Sin embargo, la búsqueda de sentido no es tarea fácil. Desde que el ser humano es tal, ha intentado comprender el porqué de su existencia, el para qué de su dolor, el sentido de su muerte. Hemos creado mitos, filosofías, sistemas de pensamiento, narrativas colectivas. Pero, en el fondo, seguimos siendo criaturas que se preguntan, que dudan, que tropiezan con el misterio de estar vivos y de pensarnos.
Hoy, en una sociedad saturada de estímulos, de datos, de algoritmos que predicen nuestros deseos antes de que los formulemos, la pregunta por el sentido parece un gesto subversivo. Vivimos en lo que Byung-Chul Han llama “la sociedad del rendimiento”, donde el sujeto se explota a sí mismo en nombre de la libertad. En ese contexto, se hace necesaria una resistencia íntima: detenernos a pensar, a sentir, a preguntarnos.
Es en los momentos de quiebre —cuando la vida nos sacude, cuando el control se nos escapa entre los dedos— donde la pregunta por el sentido se vuelve ineludible. Ya no se trata de grandes interrogantes metafísicos, sino de un simple y desgarrador “¿por qué?”. Los verbos, sujetos y predicados se hacen implícitos, pero están más presentes que nunca. El lenguaje se reduce al mismo tiempo que se multiplica la intensidad de la pregunta.
Es ahí donde la fe nos acompaña. La fe como experiencia íntima, como diálogo interior, como apertura a lo trascendente. La fe que no necesita rituales vacíos, sino silencio, escucha y presencia.

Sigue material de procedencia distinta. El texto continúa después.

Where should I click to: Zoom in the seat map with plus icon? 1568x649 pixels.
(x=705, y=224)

Como decía Simone Weil, “la atención, absolutamente pura y sin mezcla, es oración”. La fe no nos dará todas las respuestas que estamos buscando, pero nos sostendrá. La fe no explica, pero abraza.
Zygmunt Bauman hablaba de la “modernidad líquida”, donde todo es transitorio, inestable, fugaz. En ese mundo, el sentido no puede venir dado desde fuera, sino que debe ser cultivado desde dentro. No hay mapas, solo brújulas. No hay certezas, solo caminos. Y eso exige una enorme valentía: la de vivir sin garantías, la de confiar sin pruebas, la de amar sin seguridades. El sentido, no pocas veces, se nos presentará reflejado en gestos y palabras que habíamos alejado a nuestras afueras o relegado al silencio. Hace falta mucha solidez para saberlo descubrir, pero sobre todo hace falta el coraje de volver nuestra mirada al original y dejar pasar el reflejo.

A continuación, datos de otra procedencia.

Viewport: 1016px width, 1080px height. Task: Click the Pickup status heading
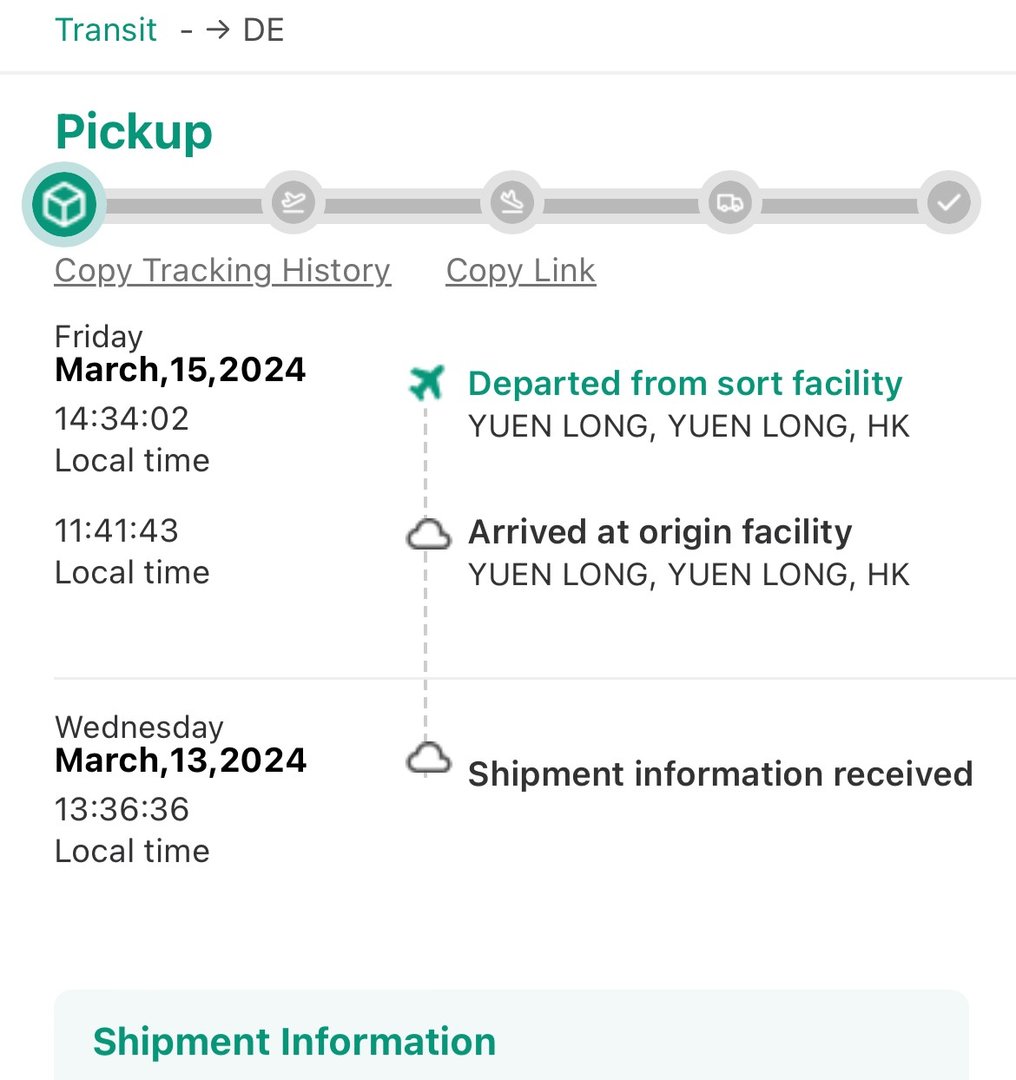point(134,131)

Por eso, cuando la fe se reduce a una práctica religiosa convertida en sistema cerrado, en catálogo de respuestas prefabricadas, en moralina disfrazada de espiritualidad, deja de ser espacio de búsqueda para convertirse en trinchera. Y en las trincheras no se piensa, se sobrevive. No se dialoga, se impone. No se ama, se teme.
Una fe y una espiritualidad auténticas no necesitan de trincheras. Se alimentan de preguntas, de grietas, de humanidad. Como afirma Martha Nussbaum, “la capacidad de imaginar la vida del otro es esencial para cualquier proyecto ético”. Y eso solo es posible si nos permitimos dudar, si nos abrimos a la fragilidad, si dejamos de fingir que lo tenemos todo claro.

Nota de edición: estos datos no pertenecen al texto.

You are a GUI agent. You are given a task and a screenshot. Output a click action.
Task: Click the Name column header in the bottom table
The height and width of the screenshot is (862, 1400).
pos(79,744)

La búsqueda de sentido no es un lujo filosófico, es una necesidad vital. No es un ejercicio intelectual, es una urgencia existencial. Y quienes tenemos fe —aunque sea una fe herida, tambaleante, contradictoria— estamos llamados acompañar preguntas más que a ofrecer respuestas. A caminar juntos a otros más que a imponer caminos. A despertar conciencias más que a tranquilizarlas.
Porque, al final, lo que más necesita el mundo no son certezas, sino sentido. Y buscarlo, es un arte mayor.